The most topical song – political division – obviously belonged to Demi Lovato, who’d just debuted “Commander in Chief” as a new single earlier in the day. Some have already noted that Lovato’s song reminds them too much of Pink’s “Dear Mr. President” for comfort, but while there are similarities, you have to give Lovato (and her co-writers) credit for being more confrontational in a moment where that might count. Yes, it’s weird that the network allowed a song bound to be this polarizing into a prime-time slot, then decided that her backdrop image of the word “VOTE” was beyond the pale. Weird, but inconsequential in the face of further proof that, rather than rockers or folkies, it is pop stars at the grindstone trying to create the protest song that will be this generation’s “Ohio.”
Embarrassments were few, although there was no reason to send Post Malone and Tyla Yaweh off-site for a field-trip walk around some kind of industrial compound that Clarkson kept teasing as an “undisclosed location in Los Angeles.” One of the properties of whatever substance is being mined at the site is apparently that it induces a lack of interest in even pretending to lip-synch. On the other hand, Posty was slightly more engaging as an award recipient, when he was extolling the magic of grapes (don’t worry, it was as much of a non sequitur as it sounds) or having a socially distanced Clarkson push a cart full of his nine trophies for the evening at him.

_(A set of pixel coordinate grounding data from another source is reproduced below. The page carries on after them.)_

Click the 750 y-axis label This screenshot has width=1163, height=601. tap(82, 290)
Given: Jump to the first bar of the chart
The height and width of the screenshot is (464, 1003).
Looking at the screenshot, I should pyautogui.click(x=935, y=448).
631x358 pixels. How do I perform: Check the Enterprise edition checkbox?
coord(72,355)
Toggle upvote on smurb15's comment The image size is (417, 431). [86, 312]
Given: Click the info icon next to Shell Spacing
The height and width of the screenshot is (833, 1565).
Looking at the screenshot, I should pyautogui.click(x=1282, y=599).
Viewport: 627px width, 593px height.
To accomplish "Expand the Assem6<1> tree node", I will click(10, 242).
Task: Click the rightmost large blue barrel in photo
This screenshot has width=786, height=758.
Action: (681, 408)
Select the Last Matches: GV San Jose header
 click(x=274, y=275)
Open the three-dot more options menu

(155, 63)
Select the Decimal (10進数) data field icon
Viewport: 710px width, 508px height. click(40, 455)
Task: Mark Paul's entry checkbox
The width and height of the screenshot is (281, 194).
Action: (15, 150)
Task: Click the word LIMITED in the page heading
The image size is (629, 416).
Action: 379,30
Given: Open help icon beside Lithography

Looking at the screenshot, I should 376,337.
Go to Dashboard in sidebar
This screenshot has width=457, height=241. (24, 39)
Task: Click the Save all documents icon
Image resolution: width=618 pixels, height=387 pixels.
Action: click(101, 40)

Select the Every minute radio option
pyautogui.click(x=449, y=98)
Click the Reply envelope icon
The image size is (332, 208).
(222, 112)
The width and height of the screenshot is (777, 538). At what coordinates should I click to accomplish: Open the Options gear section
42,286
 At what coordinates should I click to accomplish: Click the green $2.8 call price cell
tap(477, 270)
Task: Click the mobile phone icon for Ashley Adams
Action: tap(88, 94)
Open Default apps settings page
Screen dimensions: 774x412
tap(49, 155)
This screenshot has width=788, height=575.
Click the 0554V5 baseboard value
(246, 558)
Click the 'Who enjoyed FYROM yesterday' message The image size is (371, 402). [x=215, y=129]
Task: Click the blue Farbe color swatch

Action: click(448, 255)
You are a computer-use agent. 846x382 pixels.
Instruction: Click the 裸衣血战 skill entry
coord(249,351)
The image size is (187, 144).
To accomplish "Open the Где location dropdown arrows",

Sia’s new movie theme may have its heart in the right place, but in the end, there are some songs you can’t sell without eye contact; it was a song in need of twitch… not the social platform, but any actual sense that the performer was not immobilized behind that obscurant poodle wig.
The show being delayed seven months led to some awards whose presentations seemed so dated that it was if they were artifacts from another era. Lil Nas X won for “Old Town Road,” the feel-good hit of the spring of 2019. Billie Eilish’s album, which came out in March of last year, beat out Grande’s, which came out in February 2019. When Lil Nas X promised to meet us in “Nas-vember,” the best reminder we had that he didn’t mean a time warp where we’d convene in November 2019 was the show’s constant airing of a commercial for TikTok that featured the Idaho-longboarding cranberry-juice “Dreams” man, plus Mick Fleetwood emulating him. This is the ultimate weirdness of the world we now live in: that it takes a snippet of Fleetwood Mac’s “Dreams” to shake us back into 2020.